11/02/2005 12:00AM

Flanders Fields heads tough Iroquois


LOUISVILLE, Ky. - Surely nothing can happen over the next couple of months that would keep Stevie Wonderboy from being named the 2-year-old champion of 2005. Nonetheless, a handful of remaining stakes across North America could alter the outlook for the Kentucky Derby next spring, most notably the Remsen Stakes, the Ken-tucky Jockey Club Stakes, and the Hollywood Futurity.

The prep for the Nov. 26 Kentucky Jockey Club will be run Saturday at Churchill Downs, and if the $100,000 Iroquois Stakes is a mere preliminary, the KJC should be exceptionally good. The one-mile Iroquois is expected to get a big field, with several 2-year-olds who already have shown considerable promise, including Laity, Charley Tango, Flanders Fields, High Cotton, and Testimony.

Of those, it is Flanders Fields who may already have garnered the most attention - and not just because the colt looked terrific in winning a one-mile maiden race at Belmont by 6 1/2 lengths on Sept. 10. No, it's because Flanders Fields is out of Flanders, who was the 2-year-old filly champion of 1994 in a career cut short by an injury suffered in her memorable victory in the Breeders' Cup Juvenile Fillies at Churchill.

Flanders Fields, by A.P. Indy, was bred and is owned by Overbrook Farm, the Kentucky powerhouse that also raced Flanders. Dallas Stewart wanted to run the colt in the Oct. 8 Champagne Stakes at Belmont, then the BC Juvenile, but all those plans were scrapped after Flanders Fields got sick about five days before the Champagne.

"He came down with a little fever, and we had to miss about a week with him," said Stewart. "Obviously that knocked us back with what we originally wanted to get done with him."

Duly regrouped, Flanders Fields has had two workouts since shipping from Belmont to Churchill, and Stewart is optimistic the colt will run well Saturday.

"He acts like he's ready," he said, calling the colt's most recent workout, six furlongs here last Friday in 1:14.40, "real nice."

"One of the things he's got going for him is he's already won at the distance," Stewart said.

Before going out on his own in 1997, Stewart worked with many standout horses, including Flanders, during his 11-year tenure under D. Wayne Lukas.

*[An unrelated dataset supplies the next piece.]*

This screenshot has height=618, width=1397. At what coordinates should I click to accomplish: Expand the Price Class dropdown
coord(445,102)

Stewart said Flanders Fields is "very intelligent, like his mother. He's a bigger-sized horse than she was, and obviously he's got some maturing to do. But he's a nice horse, very nice."

All-juvenile Saturday card

The Iroquois and its sister race, the Pocahontas Stakes, will be part of an 11-race Saturday card that Churchill has billed as "Stars of Tomorrow." Every race will be for 2-year-olds, with the condition book listing four maiden-special races, four allowance races, one $50,000 claiming race, and the two stakes.

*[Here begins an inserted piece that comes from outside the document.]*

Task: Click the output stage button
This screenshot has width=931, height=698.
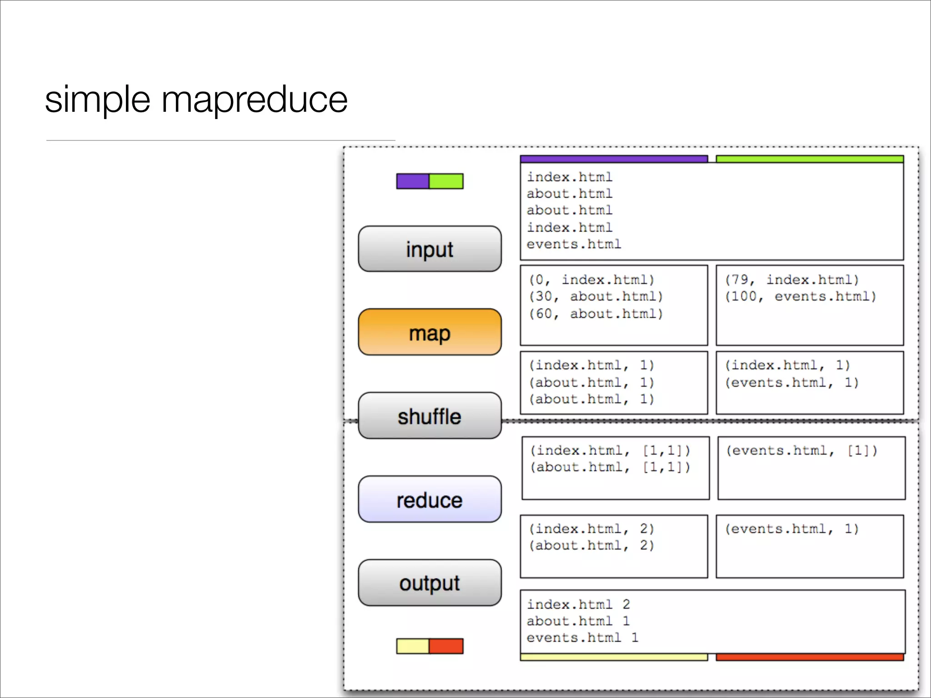Action: 430,583
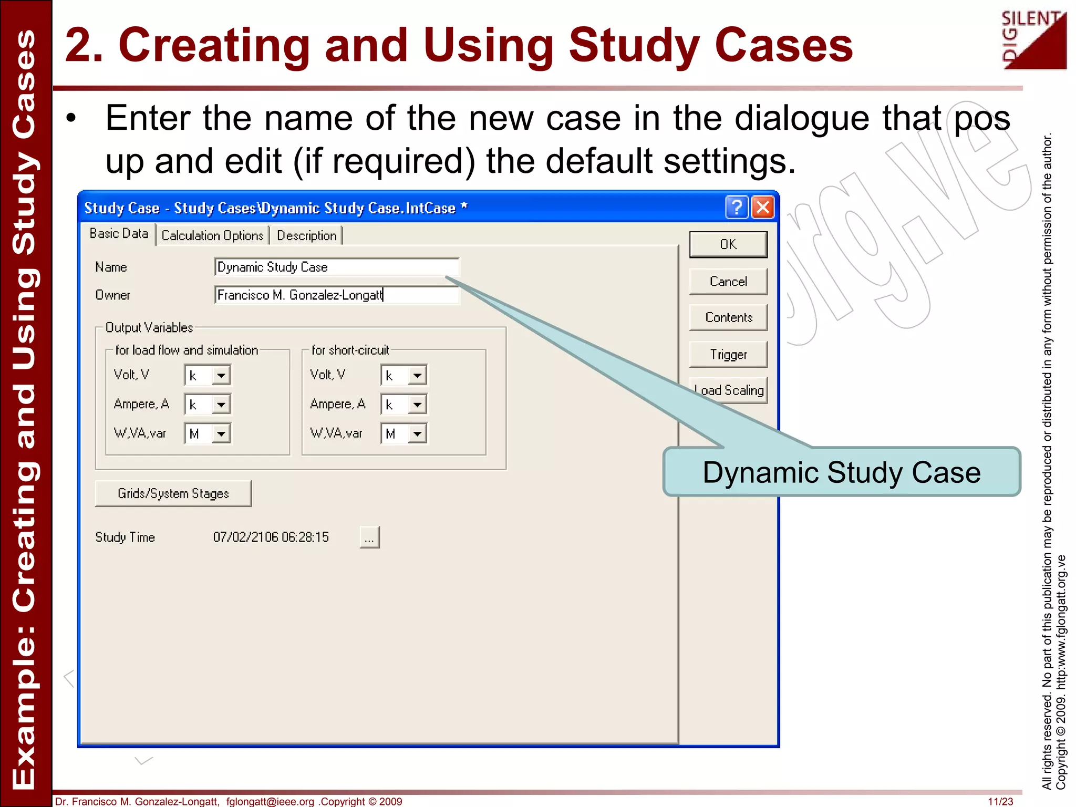
Task: Select the Basic Data tab
Action: click(119, 234)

The Pocahontas is run under identical conditions as the Iroquois, except that it's for fillies. Churchill's racing secretary, Doug Bredar, said he is expecting a field of 10 or 11, including Coolwind, Easy Slam, Mykindasaint, Performing Diva, Swept Gold, and Trippi Street.

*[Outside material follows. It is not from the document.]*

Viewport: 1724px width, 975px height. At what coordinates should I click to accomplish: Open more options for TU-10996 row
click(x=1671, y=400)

The Sunday features here are the $150,000 Chilukki, a Grade 2 race formerly known as the Churchill Distaff, and the $70,800 Cherokee Run. The one-mile Chilukki could get as many as 10 fillies and mares, said Bredar.

Woods returning to saddle

Jockey Charlie Woods Jr. will end a lengthy retirement Friday when he rides Chicken Soup Kid in the eighth race. Woods, who has ridden 2,860 winners in a career that began in 1974, last rode in March 2003.

Woods, 55, retired in October 2003 after being plagued by a series of injuries, including a herniated disk in his neck.

"I really feel great now," he said.

Woods, the fifth-leading rider in Churchill history with 748 career wins, has been getting on horses for about two weeks. He worked as a jockey agent during much of his time away from riding but said he "missed riding all along. I don't know how much business I'll get, but I'm excited about coming back."

Benefit poker tournament Monday

Churchill and the two local horsemen's organizations will host a Texas hold 'em tournament Monday at 6 p.m. in the Paddock Pavilion. All proceeds will benefit Louisiana horsemen victimized by the recent hurricanes, as well as the family of Juan Pena, a Trackside backstretch worker who lost three small children in a recent fire.

The buy-in is $125, with the tournament limited to 240 players. More information is available at (502) 363-1077.

* The only six-day race week of the fall meet will be next week, when racing will be conducted Tuesday, which is Election Day in some states.

* The Rev. Herman Naber, who in recent years conducted church services every Sunday during live Churchill meets, died Monday at age 72.